The principle: more ball touches, less talking

U7–U8 brains are not built for complex instruction. They learn by repetition and play, not explanation. A coach who talks for 10 minutes loses this age group in the first 3 minutes.

Target: Every player touches the ball at least 100 times in a 45-minute session. No queuing. No waiting. Constant ball contact = confidence + skill development.

Session structure (45 minutes)

Arrival (5 min): Players arrive, find a ball, dribble in a circle. No instruction. Observation only — see who's confident with the ball, who's hesitant, who can't kick with both feet.

Ball mastery (5 min): Every player with a ball. "Dribble to the cones and back." That's it. 50 touches minimum per player. Celebrate effort, not technique.

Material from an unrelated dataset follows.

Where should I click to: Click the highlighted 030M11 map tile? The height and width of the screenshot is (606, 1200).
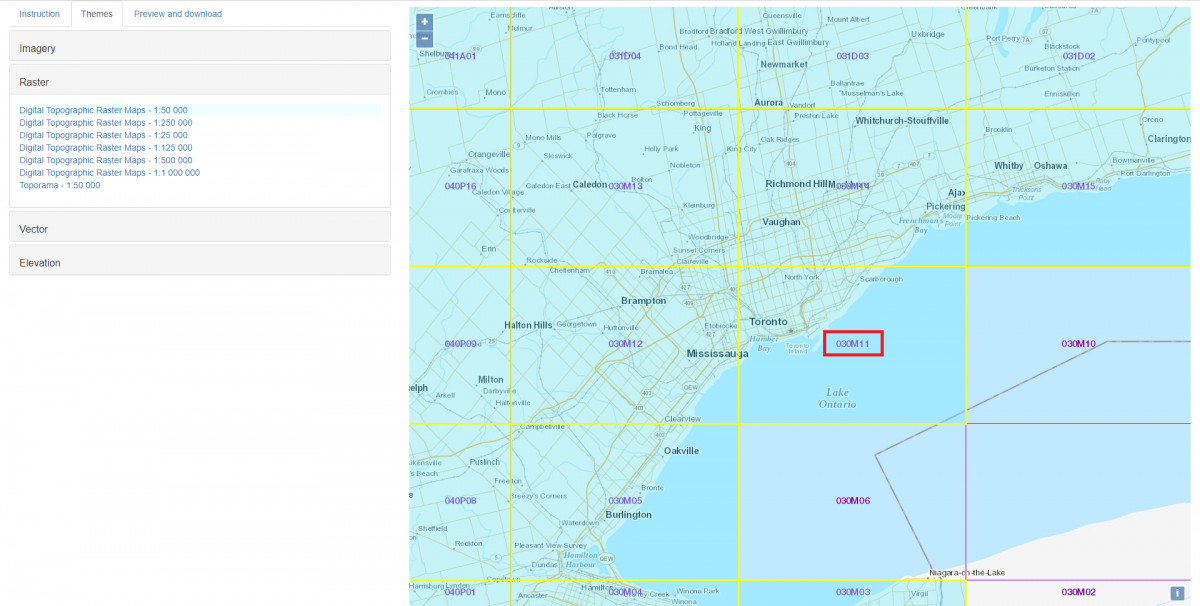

Small-sided games (30 min): 3v3 or 4v4 in mini-goals. Two simultaneous games so no one waits. No offside, no complex rules. Just: "Kick the ball into the other team's goal." Coach doesn't whistle constantly — let play flow. Interrupt only for safety.

Celebration (5 min): Circle up. Celebrate: "You all touched the ball so many times!" Name one thing you saw: "I saw amazing dribbling." "I saw great teamwork." Positive, specific, brief.

What NOT to do

Don't teach formations. U7–U8 doesn't understand position. They cluster around the ball. That's normal. By U10–U11, they'll understand position. Don't force it.

Don't blow the whistle constantly. Every whistle is a stop in play. U7–U8 live in the game. Interruptions feel like punishment. Let them play.

Don't correct individual technique. If a child is kicking with their toe instead of their foot, don't stop the game to teach it. Model it in the next activity.

Don't expect listening to instructions. Give one instruction max. One. "Kick the ball into the other goal." Anything more and they've forgotten the first one.

What to look for (observations for parents/guardians)

After the session, you know more about the kids than you would from a 30-minute skill drill. Who is:

  • Confident on the ball? (Will develop fastest)
  • Anxious about the ball? (Needs encouragement, not instruction)
  • Able to see space? (Problem-solving ability is emerging)
  • Able to cooperate? (Teamwork developing)
  • Physically mature? (Note for fair fixture matching later)

This informs your team-building and development focus for the season.

The most important phrase

"Well done!" Not "Great kick!" or "Good technique!" Just "Well done for trying." At U7–U8, effort matters more than outcome. You're building the habit of showing up, engaging, and trying. Everything else follows.